| Your assignment |
Reproduce the post below on injecting and worming goats, word for word and in full.

| Quoted passage |

If you pinch the skin and make a tent, especially in the shoulder area, you insert the needle into the tent, you can pull back on the plunger a bit to be sure you don't get blood....you shouldn't if you choose this area. Safeguard and Ivermectin are 2 different wormers, there are no known effects or interactions between the 2, but if it were me, I wouldn't use the safeguard but would dose each with oral doses of ivermectin. Be sure it is not Ivermectin plus, as there is question as to wether the "plus" is harmful to pregnant does. Be sure to get appropriate weights too...too little wormer does nothing but help build resitance. Because a goat metabolizes meds so quickly, it is neccesary to triple the dose. I give my 50lb pygmy buck the paste ivermectin dose for a 150# pony. Even if you have a bottle of liquid safeguard for goats...triple the dose.

| Entries provided |
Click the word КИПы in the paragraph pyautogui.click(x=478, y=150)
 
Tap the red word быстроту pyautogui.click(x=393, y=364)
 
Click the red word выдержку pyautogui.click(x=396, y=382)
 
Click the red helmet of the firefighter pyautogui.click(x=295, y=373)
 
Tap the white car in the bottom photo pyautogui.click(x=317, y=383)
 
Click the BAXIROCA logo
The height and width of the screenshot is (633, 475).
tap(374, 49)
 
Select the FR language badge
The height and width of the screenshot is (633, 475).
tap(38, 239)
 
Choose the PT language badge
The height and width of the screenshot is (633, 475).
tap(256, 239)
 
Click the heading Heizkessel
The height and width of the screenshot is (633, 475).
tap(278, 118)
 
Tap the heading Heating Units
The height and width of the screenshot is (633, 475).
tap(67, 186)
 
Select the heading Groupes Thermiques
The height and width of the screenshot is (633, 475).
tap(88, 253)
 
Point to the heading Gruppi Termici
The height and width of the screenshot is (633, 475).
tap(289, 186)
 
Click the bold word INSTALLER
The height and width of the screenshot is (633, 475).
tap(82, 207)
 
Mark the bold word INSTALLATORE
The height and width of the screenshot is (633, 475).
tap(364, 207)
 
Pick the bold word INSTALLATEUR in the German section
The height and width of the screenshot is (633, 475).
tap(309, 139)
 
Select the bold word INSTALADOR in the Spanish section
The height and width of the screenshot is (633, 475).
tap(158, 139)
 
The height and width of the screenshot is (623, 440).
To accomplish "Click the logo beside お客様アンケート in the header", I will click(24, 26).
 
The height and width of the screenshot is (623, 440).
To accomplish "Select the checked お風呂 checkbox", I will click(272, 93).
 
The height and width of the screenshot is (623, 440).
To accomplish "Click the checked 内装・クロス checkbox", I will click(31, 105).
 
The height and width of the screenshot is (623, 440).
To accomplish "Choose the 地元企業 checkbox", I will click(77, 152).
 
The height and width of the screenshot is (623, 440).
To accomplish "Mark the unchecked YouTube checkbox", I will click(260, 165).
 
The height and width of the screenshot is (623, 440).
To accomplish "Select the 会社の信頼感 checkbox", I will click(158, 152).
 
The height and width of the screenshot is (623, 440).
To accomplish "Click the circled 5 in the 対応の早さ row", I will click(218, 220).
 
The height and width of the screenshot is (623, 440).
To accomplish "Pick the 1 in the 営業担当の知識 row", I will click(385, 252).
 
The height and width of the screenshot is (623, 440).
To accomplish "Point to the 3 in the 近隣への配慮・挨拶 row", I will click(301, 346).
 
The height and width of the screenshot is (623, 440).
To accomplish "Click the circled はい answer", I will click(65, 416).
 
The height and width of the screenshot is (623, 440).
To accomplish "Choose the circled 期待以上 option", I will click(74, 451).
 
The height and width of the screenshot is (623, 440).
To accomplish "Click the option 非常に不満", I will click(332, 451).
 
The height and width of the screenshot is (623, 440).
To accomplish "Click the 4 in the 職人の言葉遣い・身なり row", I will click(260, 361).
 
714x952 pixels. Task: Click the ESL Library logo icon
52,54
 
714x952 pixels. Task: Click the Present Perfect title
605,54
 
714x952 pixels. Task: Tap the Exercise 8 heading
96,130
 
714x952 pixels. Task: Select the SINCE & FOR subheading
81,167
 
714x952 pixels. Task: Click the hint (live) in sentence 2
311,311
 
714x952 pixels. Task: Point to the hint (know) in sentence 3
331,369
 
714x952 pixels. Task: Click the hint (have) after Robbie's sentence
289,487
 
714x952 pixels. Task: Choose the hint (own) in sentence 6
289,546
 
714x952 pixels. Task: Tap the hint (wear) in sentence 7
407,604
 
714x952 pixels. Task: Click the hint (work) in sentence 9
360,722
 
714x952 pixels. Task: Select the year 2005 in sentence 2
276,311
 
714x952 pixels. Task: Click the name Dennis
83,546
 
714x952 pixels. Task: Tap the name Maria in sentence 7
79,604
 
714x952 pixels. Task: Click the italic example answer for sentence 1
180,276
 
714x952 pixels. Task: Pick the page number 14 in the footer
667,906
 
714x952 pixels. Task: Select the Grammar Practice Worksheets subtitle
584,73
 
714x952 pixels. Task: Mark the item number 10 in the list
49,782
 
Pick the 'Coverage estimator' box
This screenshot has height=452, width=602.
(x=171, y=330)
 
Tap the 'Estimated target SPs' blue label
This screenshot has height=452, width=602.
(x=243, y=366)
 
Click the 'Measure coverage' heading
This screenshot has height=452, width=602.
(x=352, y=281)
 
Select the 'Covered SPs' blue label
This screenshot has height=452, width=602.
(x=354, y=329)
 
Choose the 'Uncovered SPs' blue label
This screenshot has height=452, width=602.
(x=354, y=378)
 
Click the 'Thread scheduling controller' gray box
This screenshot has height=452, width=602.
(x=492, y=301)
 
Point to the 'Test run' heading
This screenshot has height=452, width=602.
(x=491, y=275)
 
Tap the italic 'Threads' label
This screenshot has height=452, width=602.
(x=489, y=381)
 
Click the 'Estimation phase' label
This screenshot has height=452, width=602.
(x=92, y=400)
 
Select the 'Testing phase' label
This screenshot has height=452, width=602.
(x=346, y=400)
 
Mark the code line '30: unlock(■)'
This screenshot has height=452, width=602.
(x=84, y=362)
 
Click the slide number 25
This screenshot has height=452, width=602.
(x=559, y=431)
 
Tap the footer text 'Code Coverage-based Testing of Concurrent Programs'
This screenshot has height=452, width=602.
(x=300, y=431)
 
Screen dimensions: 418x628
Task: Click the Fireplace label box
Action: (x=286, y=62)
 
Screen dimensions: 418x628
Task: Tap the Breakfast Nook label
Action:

| The completed task |
If you pinch the skin and make a tent, especially in the shoulder area, you insert the needle into the tent, you can pull back on the plunger a bit to be sure you don't get blood....you shouldn't if you choose this area. Safeguard and Ivermectin are 2 different wormers, there are no known effects or interactions between the 2, but if it were me, I wouldn't use the safeguard but would dose each with oral doses of ivermectin. Be sure it is not Ivermectin plus, as there is question as to wether the "plus" is harmful to pregnant does. Be sure to get appropriate weights too...too little wormer does nothing but help build resitance. Because a goat metabolizes meds so quickly, it is neccesary to triple the dose. I give my 50lb pygmy buck the paste ivermectin dose for a 150# pony. Even if you have a bottle of liquid safeguard for goats...triple the dose.